The Vienna Philharmonic has posted a tribute to one of its oldest friends, Franz Mailer, the supreme authority on three-four steps and the works of the Strauss family.

Mailer, who has died at the age of 90, attended the first New Year’s Eve Concert in December 1939 under the directorship of Clemens Krauss and a large swastika banner and hardly ever missed a show after it moved to New Year’s Day in 1941. For the last three decades of his life Mailer was responsible for helping the orchestra and its conductors select the sweetemeats for a beanfeast that is beamed to more than 70 countries.

He wrote several biographies and studies of the Strauss clan and established the Strauss Edition Wien to publish an authentic, complete anthology of the works of Johann and his sons. As far as waltzes go, Mailer was half-king, half-encyclopedia salesman. He lived apparently in modest circumstances, leaving the orchestra and the sugary likes of André Rieu to make a fortune from his researches.
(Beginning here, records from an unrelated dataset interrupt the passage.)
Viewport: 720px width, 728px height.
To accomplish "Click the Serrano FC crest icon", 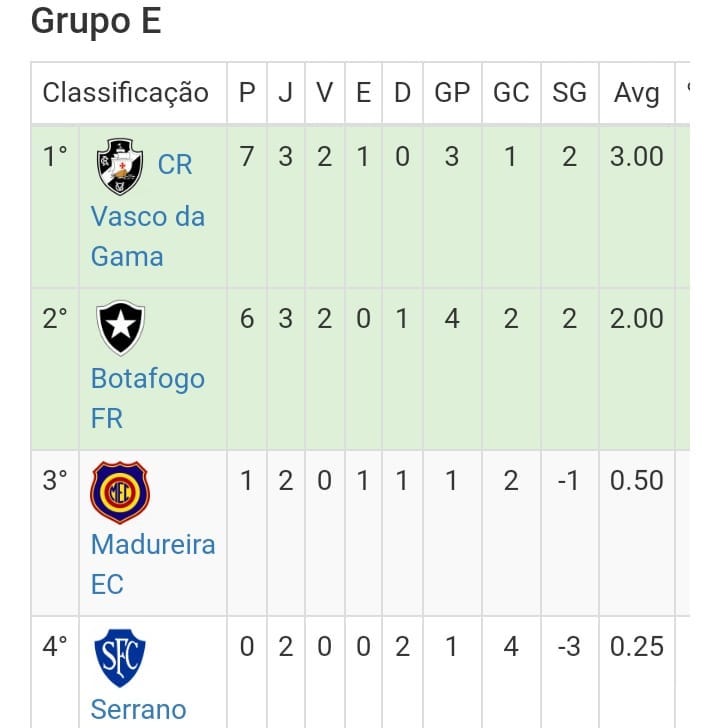I will (x=120, y=657).
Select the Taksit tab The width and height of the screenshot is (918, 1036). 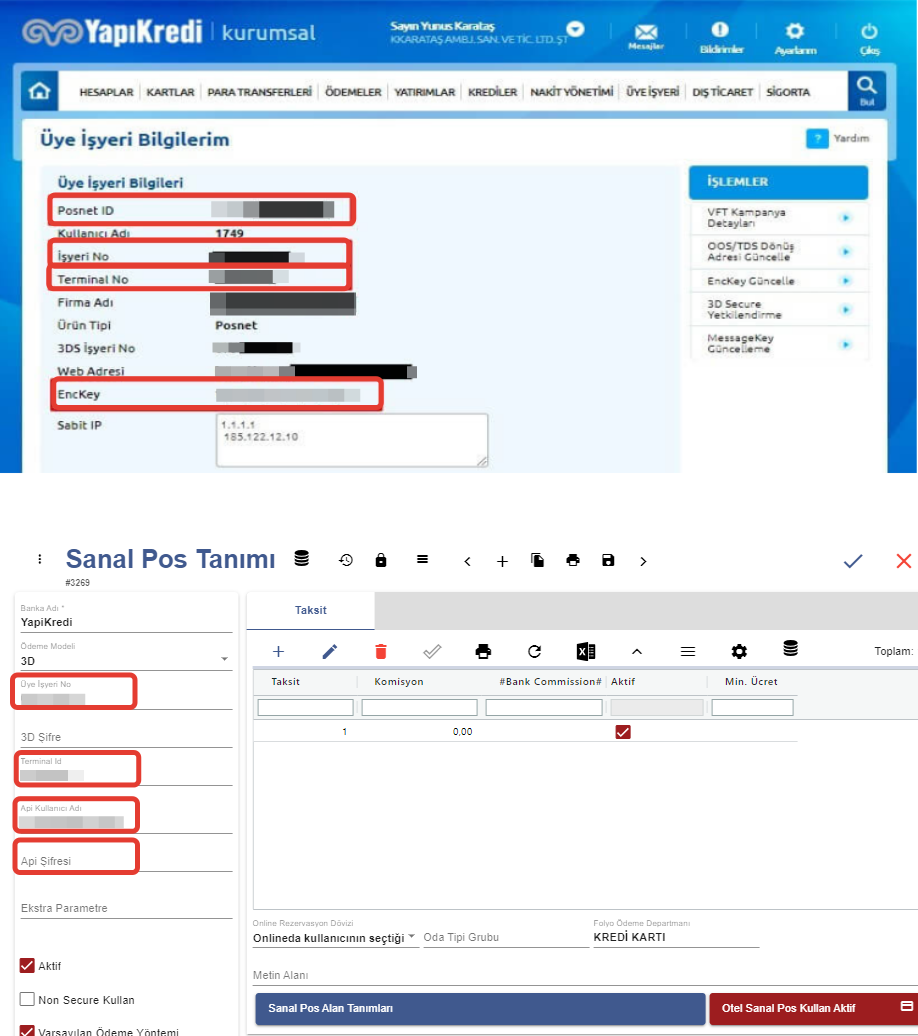coord(310,610)
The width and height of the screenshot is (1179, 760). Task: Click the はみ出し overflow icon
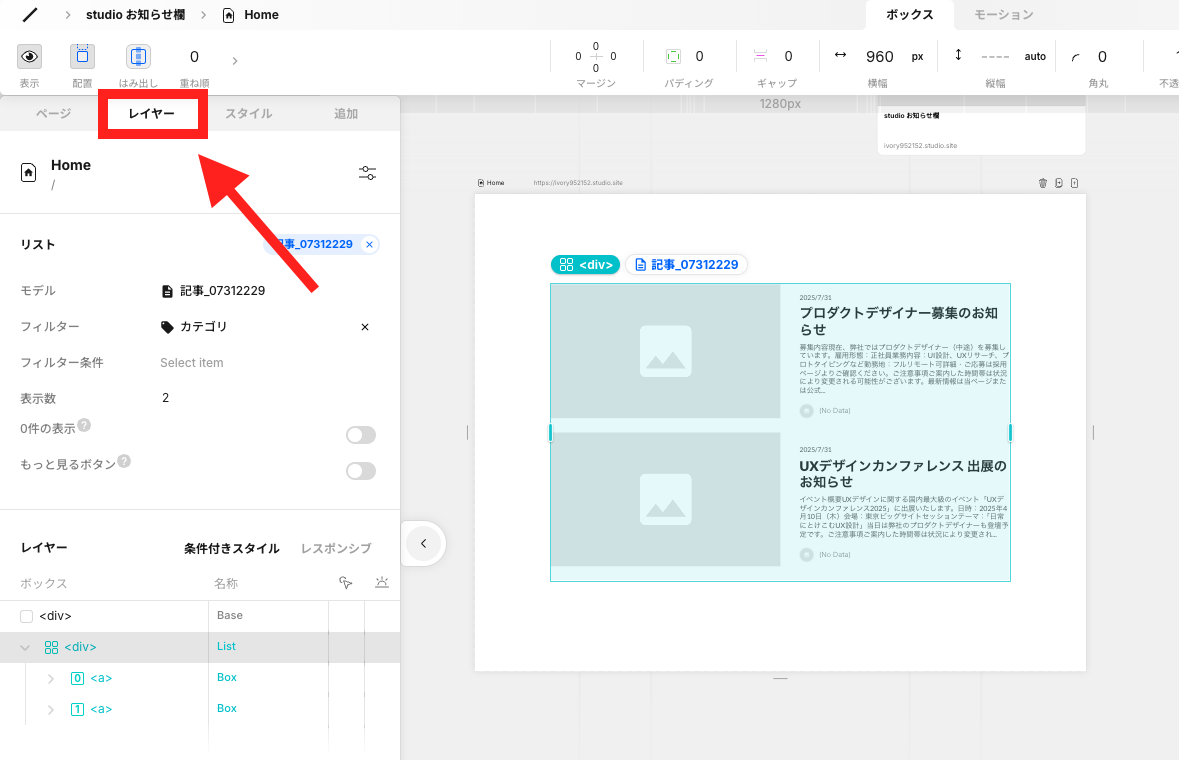point(138,56)
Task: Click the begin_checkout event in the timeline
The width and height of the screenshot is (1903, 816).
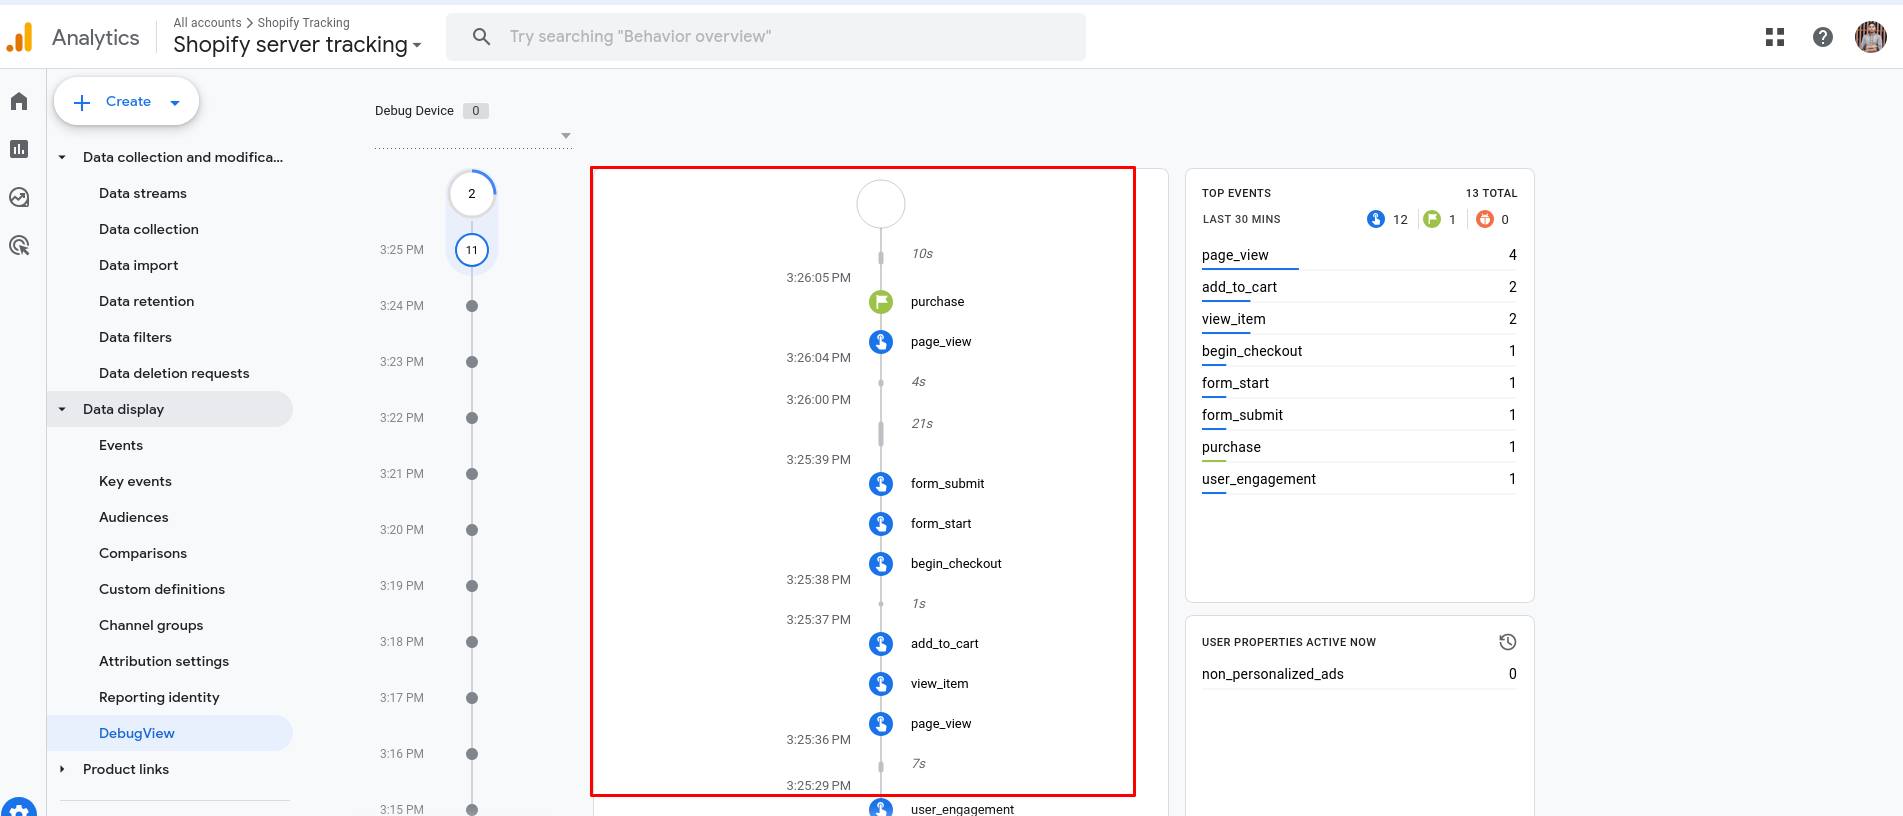Action: (955, 563)
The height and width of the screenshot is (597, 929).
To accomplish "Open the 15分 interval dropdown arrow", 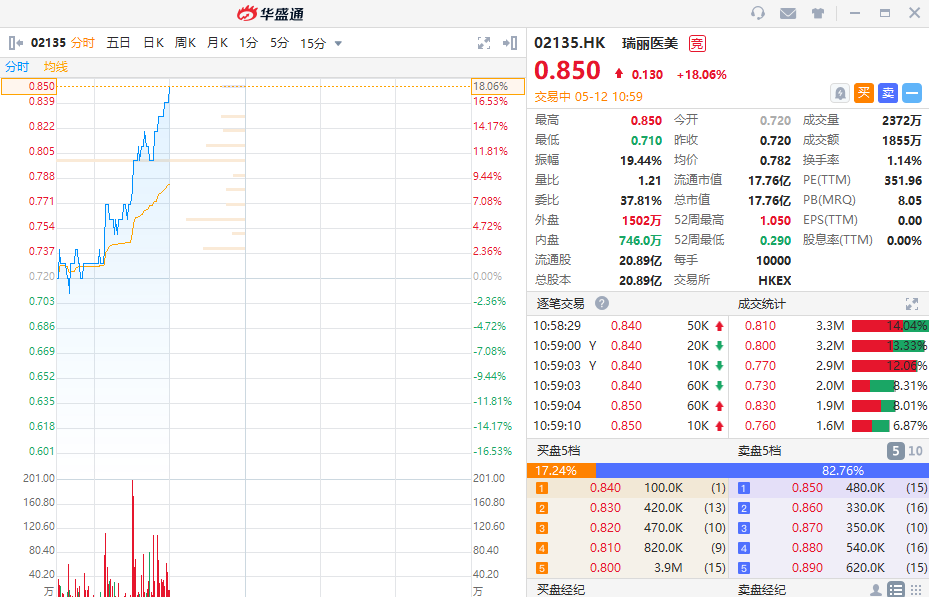I will (x=338, y=43).
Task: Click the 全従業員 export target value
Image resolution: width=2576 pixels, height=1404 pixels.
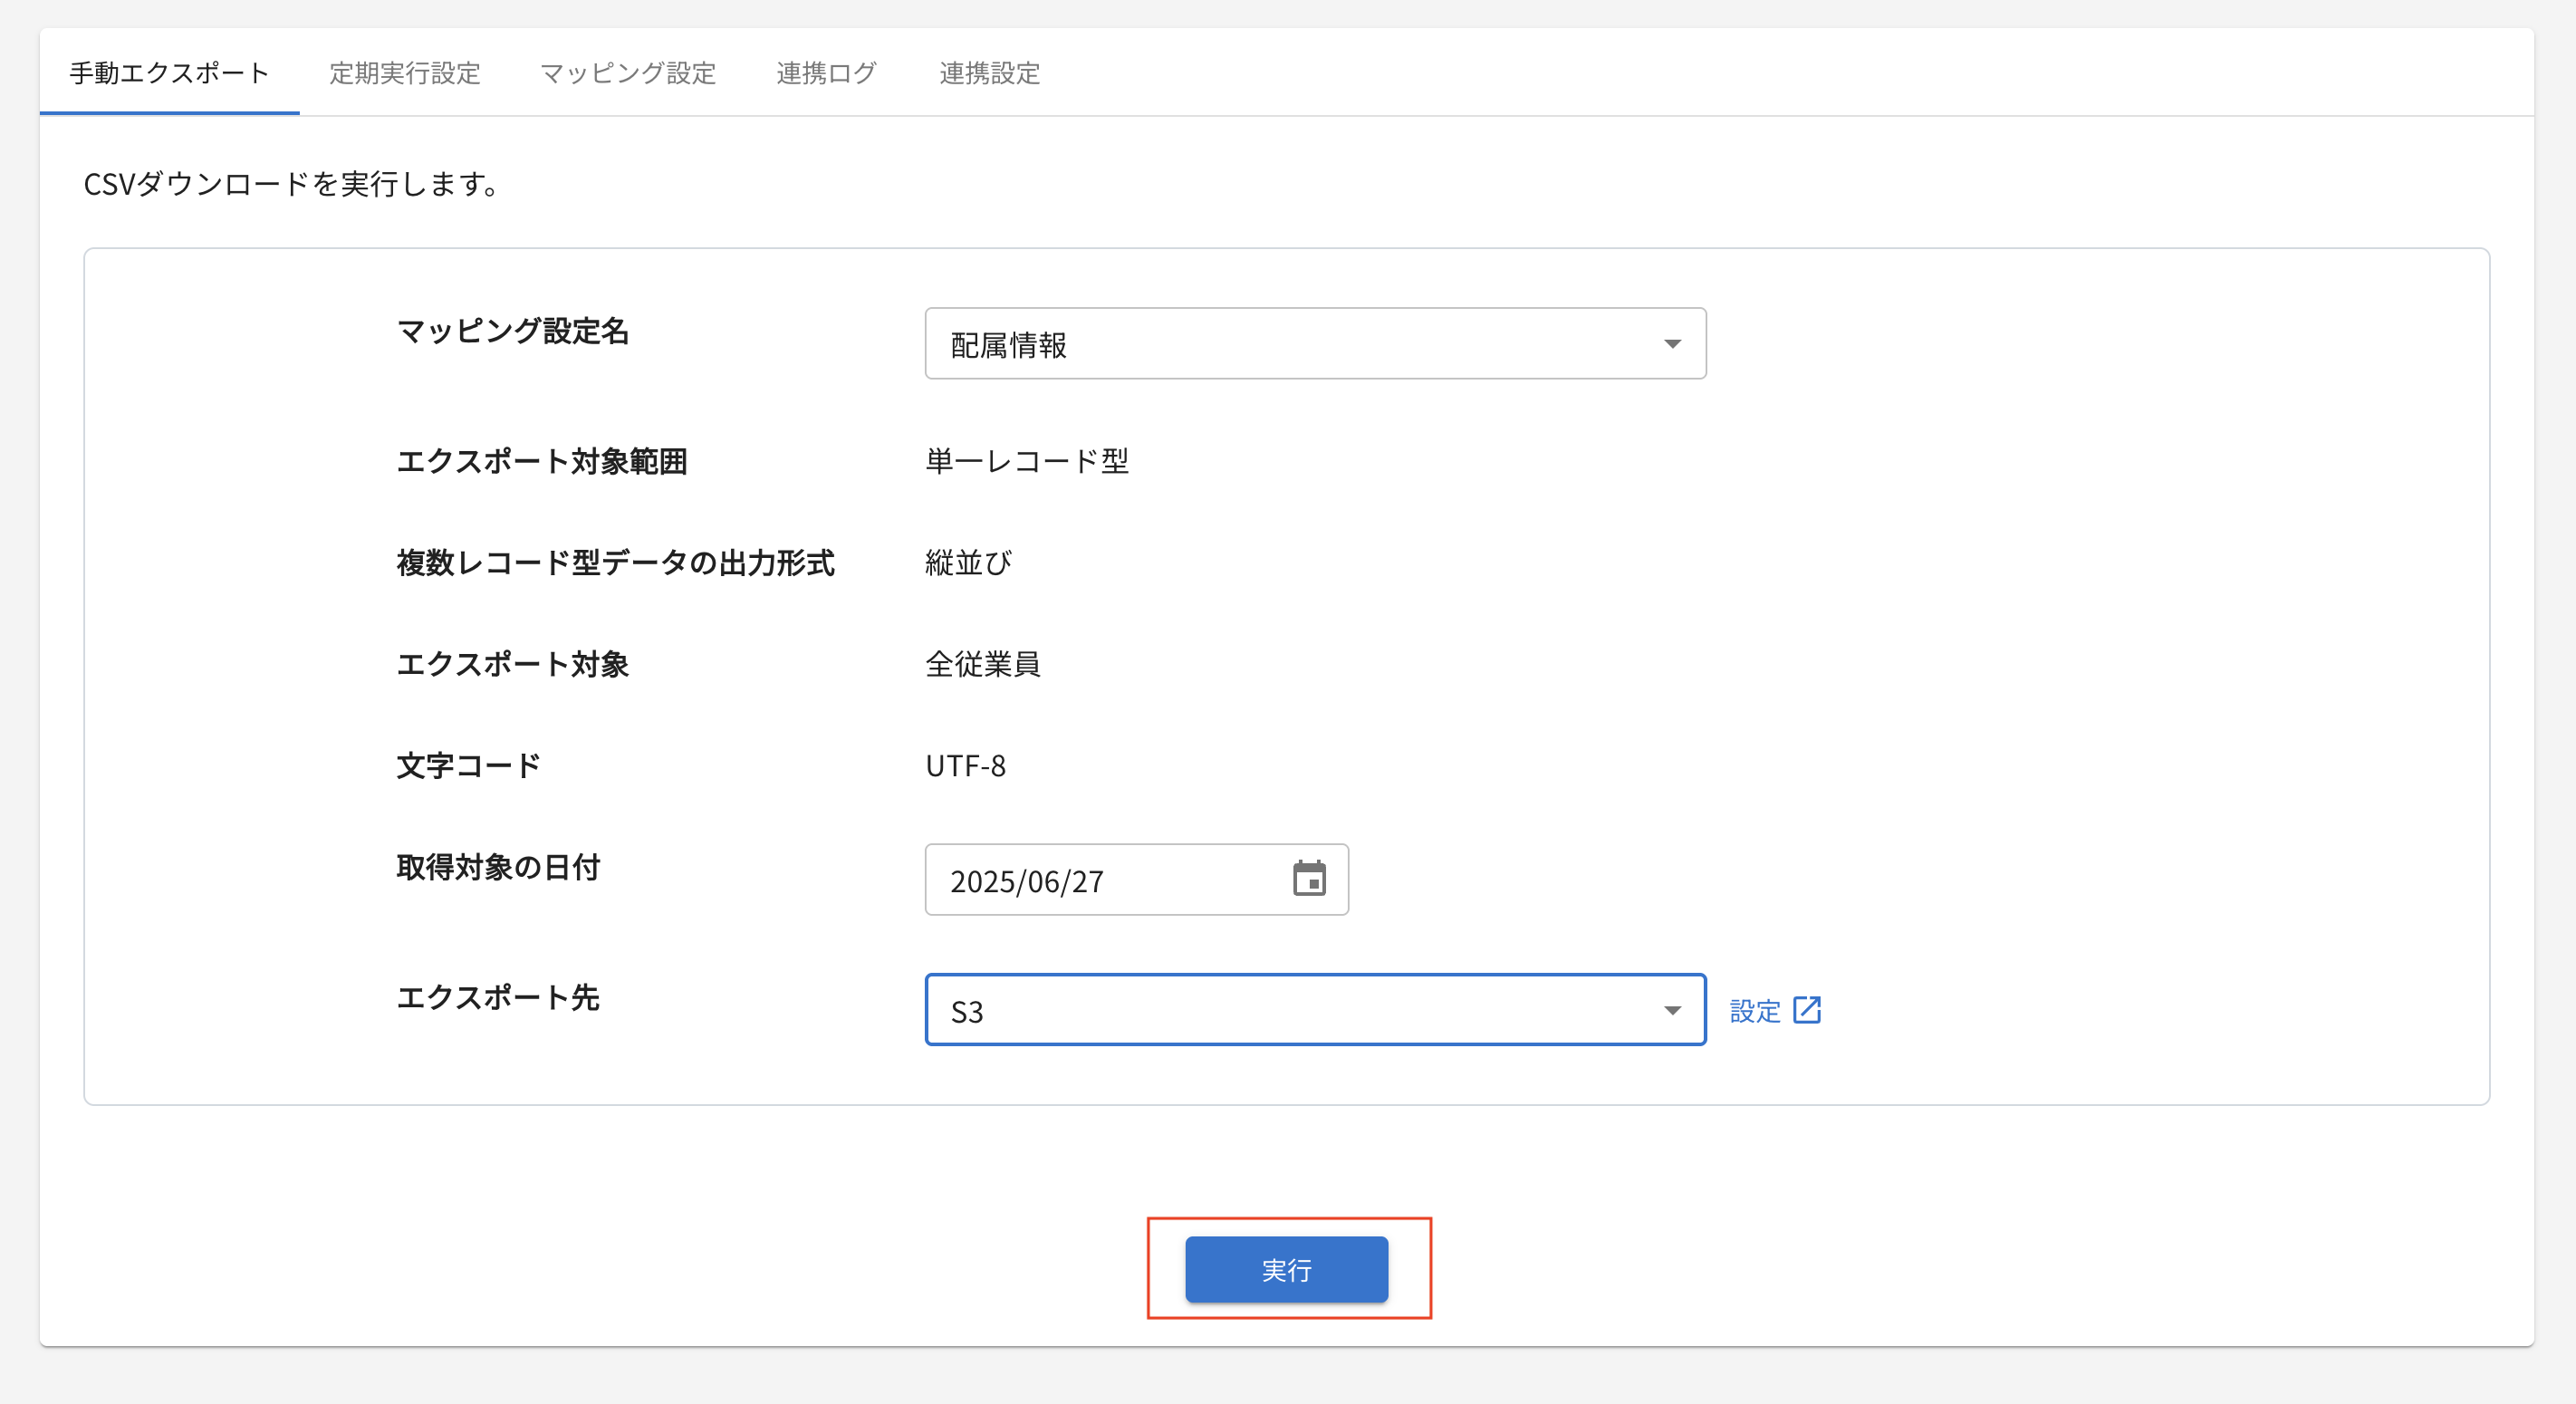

It has often puzzled me why a man would devote his life to a comprehensive study of such transient trivia as steam train numbers, jukeboxes and Strauss waltzes but there must be a particular satisfaction in counting something that is both finite and innately frivolous. It may also be a Freudian escape mechanism. Mailer lived through a dangerous time in a parlous place. Maybe Strauss waltzes were his hidey-hole underneath the ballroom staircase.